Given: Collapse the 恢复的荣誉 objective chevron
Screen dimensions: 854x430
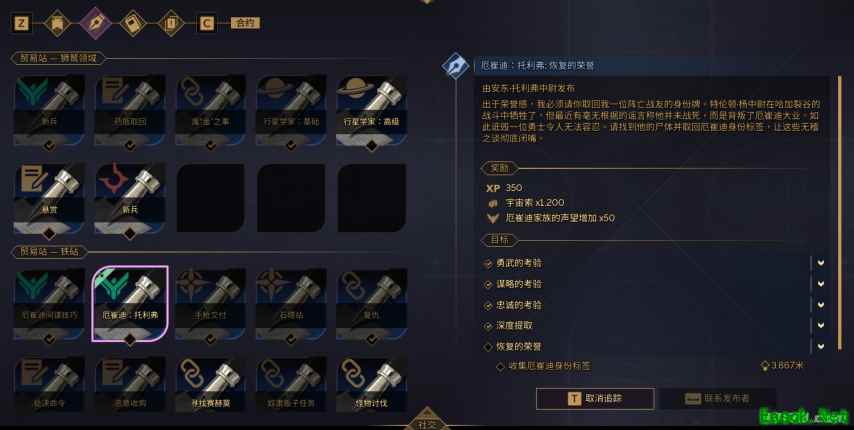Looking at the screenshot, I should [x=821, y=346].
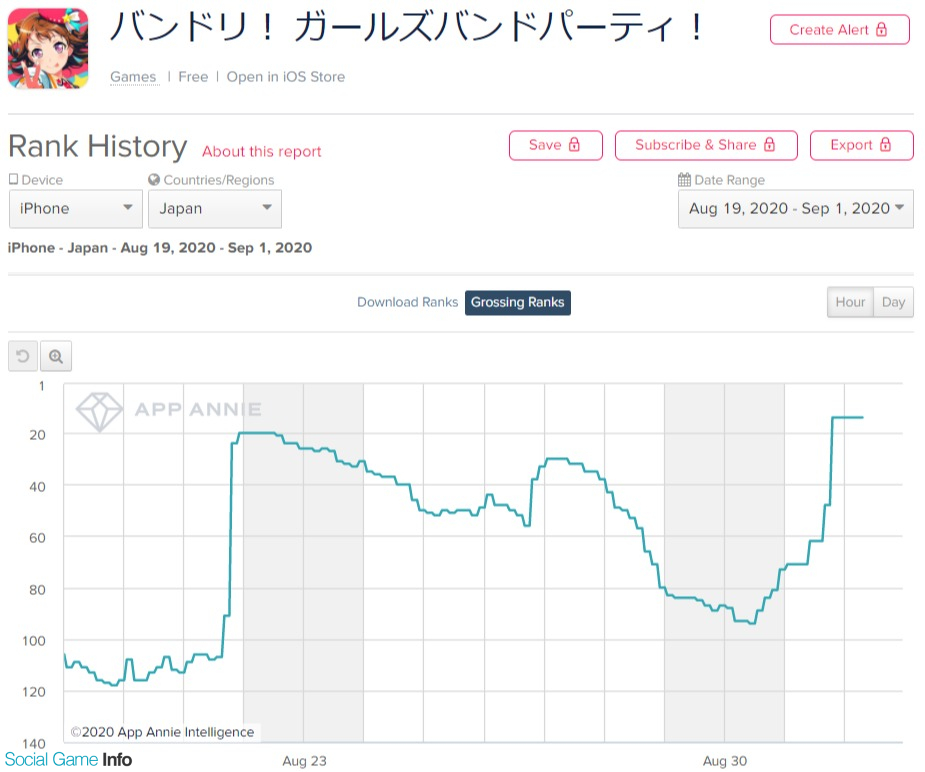Screen dimensions: 925x772
Task: Click the calendar icon beside Date Range
Action: [x=684, y=180]
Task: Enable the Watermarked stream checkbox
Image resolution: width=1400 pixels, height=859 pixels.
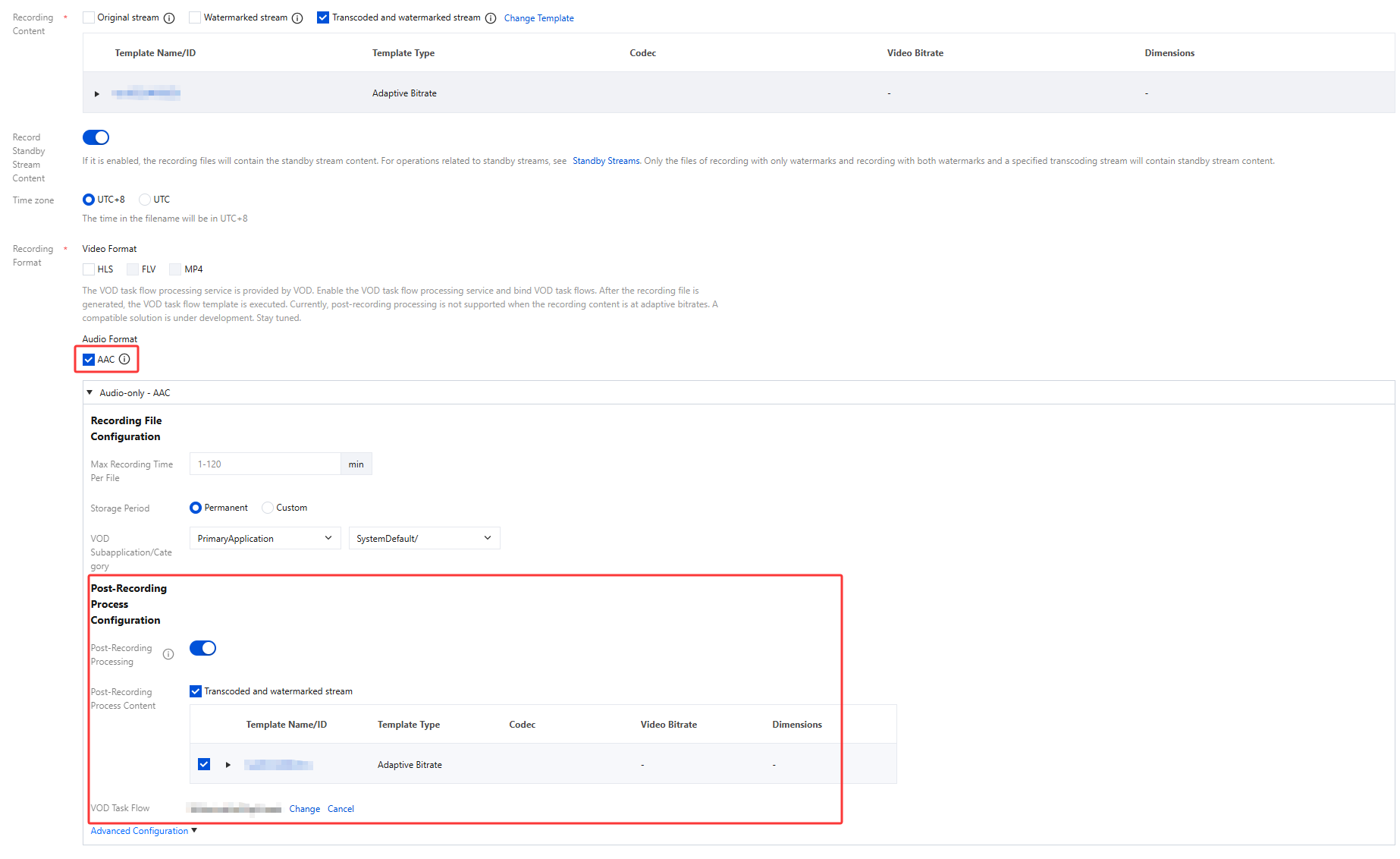Action: [x=195, y=17]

__________________________________________________

Objective: Pull out every line of the rows that contains the string "Task".

Complete response:
Task: Click the calendar icon beside Date Range
Task: Enable the Watermarked stream checkbox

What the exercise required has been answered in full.